→ **EXERCISE**
Please give the listing again in its entirety, exactly as written.

→ **DATA LISTING**
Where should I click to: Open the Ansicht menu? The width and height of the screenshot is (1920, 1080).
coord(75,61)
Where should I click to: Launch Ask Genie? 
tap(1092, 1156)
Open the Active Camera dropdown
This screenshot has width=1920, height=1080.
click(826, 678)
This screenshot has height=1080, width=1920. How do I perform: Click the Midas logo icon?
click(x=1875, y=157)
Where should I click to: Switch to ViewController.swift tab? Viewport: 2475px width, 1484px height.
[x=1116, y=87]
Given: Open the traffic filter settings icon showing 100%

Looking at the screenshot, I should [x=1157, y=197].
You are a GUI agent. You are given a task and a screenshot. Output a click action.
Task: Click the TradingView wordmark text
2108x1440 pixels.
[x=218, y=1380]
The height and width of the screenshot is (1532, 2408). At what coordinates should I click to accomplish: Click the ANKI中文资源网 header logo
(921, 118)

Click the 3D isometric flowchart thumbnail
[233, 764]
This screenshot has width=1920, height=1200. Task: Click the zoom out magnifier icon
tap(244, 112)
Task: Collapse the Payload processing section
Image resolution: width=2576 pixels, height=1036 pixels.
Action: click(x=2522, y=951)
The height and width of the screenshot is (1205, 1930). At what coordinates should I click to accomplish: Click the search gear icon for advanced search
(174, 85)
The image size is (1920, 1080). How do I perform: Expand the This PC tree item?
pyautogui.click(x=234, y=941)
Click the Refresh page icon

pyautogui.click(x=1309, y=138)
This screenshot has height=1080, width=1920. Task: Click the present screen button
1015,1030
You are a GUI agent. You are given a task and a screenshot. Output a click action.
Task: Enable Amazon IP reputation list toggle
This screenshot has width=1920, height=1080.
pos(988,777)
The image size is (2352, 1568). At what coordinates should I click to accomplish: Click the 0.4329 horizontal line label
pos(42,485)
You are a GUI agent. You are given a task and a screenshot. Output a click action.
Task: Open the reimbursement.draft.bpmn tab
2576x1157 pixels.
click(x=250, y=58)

→ **WRITTEN REPLY**
Where should I click to: Open the Ansicht menu? The width and height of the screenshot is (1920, 1080).
coord(75,61)
Where should I click to: Launch Ask Genie? 
tap(1092, 1156)
Open the Active Camera dropdown
This screenshot has width=1920, height=1080.
click(826, 678)
This screenshot has height=1080, width=1920. How do I perform: Click the Midas logo icon?
click(x=1875, y=157)
Where should I click to: Switch to ViewController.swift tab? Viewport: 2475px width, 1484px height.
[x=1116, y=87]
Given: Open the traffic filter settings icon showing 100%

Looking at the screenshot, I should [x=1157, y=197].
You are a GUI agent. You are given a task and a screenshot. Output a click action.
Task: Click the TradingView wordmark text
2108x1440 pixels.
[x=218, y=1380]
The height and width of the screenshot is (1532, 2408). At what coordinates should I click to accomplish: Click the ANKI中文资源网 header logo
(921, 118)

Click the 3D isometric flowchart thumbnail
[233, 764]
This screenshot has width=1920, height=1200. Task: Click the zoom out magnifier icon
tap(244, 112)
Task: Collapse the Payload processing section
Image resolution: width=2576 pixels, height=1036 pixels.
Action: click(x=2522, y=951)
The height and width of the screenshot is (1205, 1930). At what coordinates should I click to accomplish: Click the search gear icon for advanced search
(174, 85)
The image size is (1920, 1080). How do I perform: Expand the This PC tree item?
pyautogui.click(x=234, y=941)
Click the Refresh page icon

pyautogui.click(x=1309, y=138)
This screenshot has height=1080, width=1920. Task: Click the present screen button
1015,1030
You are a GUI agent. You are given a task and a screenshot. Output a click action.
Task: Enable Amazon IP reputation list toggle
This screenshot has width=1920, height=1080.
pos(988,777)
The image size is (2352, 1568). At what coordinates should I click to accomplish: Click the 0.4329 horizontal line label
pos(42,485)
You are a GUI agent. You are given a task and a screenshot. Output a click action.
Task: Open the reimbursement.draft.bpmn tab
2576x1157 pixels.
click(x=250, y=58)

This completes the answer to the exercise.